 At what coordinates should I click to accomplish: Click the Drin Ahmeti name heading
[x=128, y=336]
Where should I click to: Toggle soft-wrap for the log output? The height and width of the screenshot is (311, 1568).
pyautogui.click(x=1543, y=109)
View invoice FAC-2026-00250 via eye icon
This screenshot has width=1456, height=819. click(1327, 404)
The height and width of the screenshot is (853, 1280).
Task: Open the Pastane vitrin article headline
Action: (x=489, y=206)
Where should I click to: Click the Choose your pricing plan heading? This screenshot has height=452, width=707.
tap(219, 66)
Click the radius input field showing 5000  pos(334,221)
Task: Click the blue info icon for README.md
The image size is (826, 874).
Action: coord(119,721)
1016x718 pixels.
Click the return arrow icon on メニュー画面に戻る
= = = =
Reprint the whole listing above exactly.

* [Answer below]:
 At what coordinates should I click to accomplish: Click the Drin Ahmeti name heading
[x=128, y=336]
Where should I click to: Toggle soft-wrap for the log output? The height and width of the screenshot is (311, 1568).
pyautogui.click(x=1543, y=109)
View invoice FAC-2026-00250 via eye icon
This screenshot has width=1456, height=819. click(1327, 404)
The height and width of the screenshot is (853, 1280).
Task: Open the Pastane vitrin article headline
Action: (x=489, y=206)
Where should I click to: Click the Choose your pricing plan heading? This screenshot has height=452, width=707.
tap(219, 66)
Click the radius input field showing 5000  pos(334,221)
Task: Click the blue info icon for README.md
The image size is (826, 874).
Action: coord(119,721)
1016x718 pixels.
Click the return arrow icon on メニュー画面に戻る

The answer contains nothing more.